## EXERCISE REQUIREMENTS
In the data below, the answer is the run of lines from the line containing "The width and height of the screenshot is (1280, 720)." through the line containing "Click the CMSeasy", both included; print it exactly and nothing else.

## SUPPLIED MATERIAL
————————

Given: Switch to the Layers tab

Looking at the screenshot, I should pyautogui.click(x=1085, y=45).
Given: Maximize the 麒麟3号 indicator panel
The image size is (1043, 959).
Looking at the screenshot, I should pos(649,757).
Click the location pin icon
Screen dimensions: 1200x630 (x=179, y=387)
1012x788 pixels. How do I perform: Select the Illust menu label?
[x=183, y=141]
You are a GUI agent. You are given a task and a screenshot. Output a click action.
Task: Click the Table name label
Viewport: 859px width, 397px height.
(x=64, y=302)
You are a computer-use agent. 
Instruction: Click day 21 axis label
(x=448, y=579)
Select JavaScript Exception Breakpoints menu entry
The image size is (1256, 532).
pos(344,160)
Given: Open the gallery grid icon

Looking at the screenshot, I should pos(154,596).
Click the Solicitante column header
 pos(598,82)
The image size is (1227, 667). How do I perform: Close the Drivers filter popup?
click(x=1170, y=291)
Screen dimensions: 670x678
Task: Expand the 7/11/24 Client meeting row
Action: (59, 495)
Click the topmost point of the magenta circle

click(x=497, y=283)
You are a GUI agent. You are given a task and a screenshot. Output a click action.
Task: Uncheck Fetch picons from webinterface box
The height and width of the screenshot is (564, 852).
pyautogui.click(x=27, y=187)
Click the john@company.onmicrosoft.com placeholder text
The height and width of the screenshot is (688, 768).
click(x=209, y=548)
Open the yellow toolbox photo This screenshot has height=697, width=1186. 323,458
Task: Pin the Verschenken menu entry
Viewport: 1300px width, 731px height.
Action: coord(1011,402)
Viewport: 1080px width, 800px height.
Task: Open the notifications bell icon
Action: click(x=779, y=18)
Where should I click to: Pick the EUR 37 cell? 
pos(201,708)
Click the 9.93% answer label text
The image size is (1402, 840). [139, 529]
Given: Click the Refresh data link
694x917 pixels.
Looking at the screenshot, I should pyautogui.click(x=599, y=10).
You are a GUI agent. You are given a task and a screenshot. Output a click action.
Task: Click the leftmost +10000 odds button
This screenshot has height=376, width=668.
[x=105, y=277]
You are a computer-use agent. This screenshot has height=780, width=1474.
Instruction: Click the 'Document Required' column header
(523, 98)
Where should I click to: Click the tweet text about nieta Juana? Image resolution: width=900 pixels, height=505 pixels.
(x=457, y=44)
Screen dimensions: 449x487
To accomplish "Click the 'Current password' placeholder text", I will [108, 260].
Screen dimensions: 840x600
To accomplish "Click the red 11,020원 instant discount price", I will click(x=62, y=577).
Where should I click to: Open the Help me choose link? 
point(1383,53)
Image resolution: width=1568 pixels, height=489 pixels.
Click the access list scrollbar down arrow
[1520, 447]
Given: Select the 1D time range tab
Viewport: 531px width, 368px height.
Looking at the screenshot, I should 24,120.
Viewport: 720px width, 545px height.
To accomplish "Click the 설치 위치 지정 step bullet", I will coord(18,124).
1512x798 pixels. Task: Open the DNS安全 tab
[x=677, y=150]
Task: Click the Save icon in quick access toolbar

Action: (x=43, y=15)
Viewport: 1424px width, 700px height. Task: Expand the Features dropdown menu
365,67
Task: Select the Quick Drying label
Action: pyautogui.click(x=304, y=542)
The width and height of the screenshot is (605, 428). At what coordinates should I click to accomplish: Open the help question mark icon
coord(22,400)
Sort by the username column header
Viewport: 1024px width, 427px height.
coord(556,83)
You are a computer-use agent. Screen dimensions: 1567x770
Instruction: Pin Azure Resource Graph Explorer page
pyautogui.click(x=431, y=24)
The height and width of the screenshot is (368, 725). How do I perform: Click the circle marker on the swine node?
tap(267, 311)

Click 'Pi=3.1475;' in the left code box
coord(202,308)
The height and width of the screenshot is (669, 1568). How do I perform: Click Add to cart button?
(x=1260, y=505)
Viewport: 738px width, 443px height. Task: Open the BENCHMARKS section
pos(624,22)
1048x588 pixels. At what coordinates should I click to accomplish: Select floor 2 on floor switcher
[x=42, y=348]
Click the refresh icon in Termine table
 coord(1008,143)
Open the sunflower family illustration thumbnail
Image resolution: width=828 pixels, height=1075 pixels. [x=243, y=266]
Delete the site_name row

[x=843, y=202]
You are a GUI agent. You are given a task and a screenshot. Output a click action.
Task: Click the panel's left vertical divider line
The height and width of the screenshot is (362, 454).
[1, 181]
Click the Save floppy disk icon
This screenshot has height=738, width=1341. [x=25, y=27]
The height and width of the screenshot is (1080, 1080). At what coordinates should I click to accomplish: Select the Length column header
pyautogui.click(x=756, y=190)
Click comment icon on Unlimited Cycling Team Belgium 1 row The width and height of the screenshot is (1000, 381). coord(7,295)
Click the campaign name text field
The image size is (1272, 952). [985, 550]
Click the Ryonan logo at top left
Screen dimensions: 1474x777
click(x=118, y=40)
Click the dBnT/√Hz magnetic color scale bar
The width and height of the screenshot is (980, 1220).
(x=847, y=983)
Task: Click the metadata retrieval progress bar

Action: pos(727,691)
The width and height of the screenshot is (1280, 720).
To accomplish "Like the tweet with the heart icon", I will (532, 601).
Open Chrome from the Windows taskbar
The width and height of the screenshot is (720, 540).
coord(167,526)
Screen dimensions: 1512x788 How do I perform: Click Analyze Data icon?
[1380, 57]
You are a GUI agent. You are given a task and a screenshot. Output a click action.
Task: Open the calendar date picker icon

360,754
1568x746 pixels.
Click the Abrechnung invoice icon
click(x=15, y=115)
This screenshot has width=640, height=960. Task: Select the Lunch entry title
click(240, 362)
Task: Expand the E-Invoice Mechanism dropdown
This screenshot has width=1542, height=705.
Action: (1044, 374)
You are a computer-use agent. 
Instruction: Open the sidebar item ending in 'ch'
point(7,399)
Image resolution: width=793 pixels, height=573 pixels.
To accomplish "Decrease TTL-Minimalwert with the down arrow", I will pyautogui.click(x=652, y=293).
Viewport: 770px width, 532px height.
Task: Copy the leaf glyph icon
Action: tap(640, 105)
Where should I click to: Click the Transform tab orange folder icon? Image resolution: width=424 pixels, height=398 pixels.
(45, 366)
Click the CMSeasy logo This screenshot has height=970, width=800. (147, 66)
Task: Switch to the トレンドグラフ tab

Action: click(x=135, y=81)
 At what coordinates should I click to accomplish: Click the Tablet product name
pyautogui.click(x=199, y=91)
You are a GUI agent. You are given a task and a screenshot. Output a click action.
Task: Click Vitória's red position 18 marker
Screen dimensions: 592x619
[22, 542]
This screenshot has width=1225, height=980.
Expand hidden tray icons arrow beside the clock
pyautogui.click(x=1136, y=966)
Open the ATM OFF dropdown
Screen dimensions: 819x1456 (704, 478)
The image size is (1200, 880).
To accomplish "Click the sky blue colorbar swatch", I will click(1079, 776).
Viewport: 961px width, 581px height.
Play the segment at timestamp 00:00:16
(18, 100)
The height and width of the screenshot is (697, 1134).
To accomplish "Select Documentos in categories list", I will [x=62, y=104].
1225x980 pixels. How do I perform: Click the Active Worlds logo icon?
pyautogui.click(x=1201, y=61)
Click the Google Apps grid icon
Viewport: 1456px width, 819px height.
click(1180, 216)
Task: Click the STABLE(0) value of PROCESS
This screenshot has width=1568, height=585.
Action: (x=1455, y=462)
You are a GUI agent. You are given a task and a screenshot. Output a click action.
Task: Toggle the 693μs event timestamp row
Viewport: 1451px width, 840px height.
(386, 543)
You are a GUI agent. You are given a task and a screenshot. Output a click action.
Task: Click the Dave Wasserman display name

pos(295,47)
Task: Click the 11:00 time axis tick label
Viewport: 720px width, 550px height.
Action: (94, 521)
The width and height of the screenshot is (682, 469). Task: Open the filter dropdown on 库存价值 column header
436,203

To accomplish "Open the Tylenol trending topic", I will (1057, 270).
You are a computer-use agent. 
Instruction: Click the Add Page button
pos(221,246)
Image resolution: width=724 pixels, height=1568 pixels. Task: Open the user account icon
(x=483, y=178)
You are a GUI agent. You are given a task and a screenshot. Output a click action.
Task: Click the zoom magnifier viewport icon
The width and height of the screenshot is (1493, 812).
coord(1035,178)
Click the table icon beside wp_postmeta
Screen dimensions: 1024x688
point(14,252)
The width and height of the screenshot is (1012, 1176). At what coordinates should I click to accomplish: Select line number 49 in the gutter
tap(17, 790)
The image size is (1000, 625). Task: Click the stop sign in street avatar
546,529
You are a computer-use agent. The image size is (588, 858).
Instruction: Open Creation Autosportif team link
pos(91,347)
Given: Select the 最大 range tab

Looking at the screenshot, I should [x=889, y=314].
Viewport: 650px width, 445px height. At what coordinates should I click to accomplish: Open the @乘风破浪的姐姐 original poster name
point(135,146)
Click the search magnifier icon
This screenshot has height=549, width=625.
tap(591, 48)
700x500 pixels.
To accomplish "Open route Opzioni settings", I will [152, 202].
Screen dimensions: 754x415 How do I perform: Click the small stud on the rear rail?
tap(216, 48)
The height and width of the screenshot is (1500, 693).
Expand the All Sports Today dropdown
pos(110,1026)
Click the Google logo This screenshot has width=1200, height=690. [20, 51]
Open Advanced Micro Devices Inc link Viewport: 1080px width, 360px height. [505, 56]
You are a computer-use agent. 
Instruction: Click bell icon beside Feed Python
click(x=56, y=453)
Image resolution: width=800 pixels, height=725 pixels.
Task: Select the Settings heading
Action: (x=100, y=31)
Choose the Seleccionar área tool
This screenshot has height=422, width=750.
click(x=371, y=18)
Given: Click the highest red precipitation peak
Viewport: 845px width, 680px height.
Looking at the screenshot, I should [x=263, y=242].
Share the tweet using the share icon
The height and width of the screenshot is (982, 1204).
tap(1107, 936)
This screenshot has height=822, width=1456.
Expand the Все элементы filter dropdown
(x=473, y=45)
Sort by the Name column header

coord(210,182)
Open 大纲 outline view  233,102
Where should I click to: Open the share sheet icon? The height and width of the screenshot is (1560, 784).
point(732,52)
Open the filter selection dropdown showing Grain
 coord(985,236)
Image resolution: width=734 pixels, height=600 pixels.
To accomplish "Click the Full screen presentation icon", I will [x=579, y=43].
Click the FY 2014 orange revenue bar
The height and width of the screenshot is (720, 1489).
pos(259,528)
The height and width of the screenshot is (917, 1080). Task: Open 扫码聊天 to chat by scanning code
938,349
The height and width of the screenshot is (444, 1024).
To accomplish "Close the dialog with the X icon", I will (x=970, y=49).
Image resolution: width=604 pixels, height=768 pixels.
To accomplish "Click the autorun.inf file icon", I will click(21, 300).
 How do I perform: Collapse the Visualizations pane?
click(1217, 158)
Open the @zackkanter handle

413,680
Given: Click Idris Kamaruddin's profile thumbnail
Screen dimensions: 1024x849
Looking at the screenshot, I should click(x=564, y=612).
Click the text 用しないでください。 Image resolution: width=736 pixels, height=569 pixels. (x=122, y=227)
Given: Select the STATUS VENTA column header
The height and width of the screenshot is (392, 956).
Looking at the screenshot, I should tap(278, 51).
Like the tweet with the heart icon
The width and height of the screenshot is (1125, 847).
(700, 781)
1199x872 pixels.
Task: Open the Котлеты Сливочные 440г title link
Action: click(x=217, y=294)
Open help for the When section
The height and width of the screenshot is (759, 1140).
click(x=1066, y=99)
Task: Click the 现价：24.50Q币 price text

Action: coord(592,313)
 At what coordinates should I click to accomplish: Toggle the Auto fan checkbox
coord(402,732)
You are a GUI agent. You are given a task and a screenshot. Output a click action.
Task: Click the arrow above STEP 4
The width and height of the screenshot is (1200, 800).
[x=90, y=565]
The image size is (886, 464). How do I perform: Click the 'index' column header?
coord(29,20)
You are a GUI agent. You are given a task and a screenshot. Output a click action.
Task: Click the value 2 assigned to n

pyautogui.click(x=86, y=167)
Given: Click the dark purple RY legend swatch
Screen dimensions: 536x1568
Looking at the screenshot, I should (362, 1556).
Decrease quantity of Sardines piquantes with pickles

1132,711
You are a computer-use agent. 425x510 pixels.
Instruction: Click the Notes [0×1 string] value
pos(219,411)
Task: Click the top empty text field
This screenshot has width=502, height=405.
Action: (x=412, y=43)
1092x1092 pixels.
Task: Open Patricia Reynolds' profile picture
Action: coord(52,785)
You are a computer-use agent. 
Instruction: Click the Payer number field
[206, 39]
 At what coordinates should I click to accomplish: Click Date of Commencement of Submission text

————————

## RESULT
The width and height of the screenshot is (1280, 720).
To accomplish "Like the tweet with the heart icon", I will (532, 601).
Open Chrome from the Windows taskbar
The width and height of the screenshot is (720, 540).
coord(167,526)
Screen dimensions: 1512x788 How do I perform: Click Analyze Data icon?
[1380, 57]
You are a GUI agent. You are given a task and a screenshot. Output a click action.
Task: Open the calendar date picker icon

360,754
1568x746 pixels.
Click the Abrechnung invoice icon
click(x=15, y=115)
This screenshot has width=640, height=960. Task: Select the Lunch entry title
click(240, 362)
Task: Expand the E-Invoice Mechanism dropdown
This screenshot has width=1542, height=705.
Action: (1044, 374)
You are a computer-use agent. 
Instruction: Open the sidebar item ending in 'ch'
point(7,399)
Image resolution: width=793 pixels, height=573 pixels.
To accomplish "Decrease TTL-Minimalwert with the down arrow", I will pyautogui.click(x=652, y=293).
Viewport: 770px width, 532px height.
Task: Copy the leaf glyph icon
Action: tap(640, 105)
Where should I click to: Click the Transform tab orange folder icon? Image resolution: width=424 pixels, height=398 pixels.
(45, 366)
Click the CMSeasy logo This screenshot has height=970, width=800. (147, 66)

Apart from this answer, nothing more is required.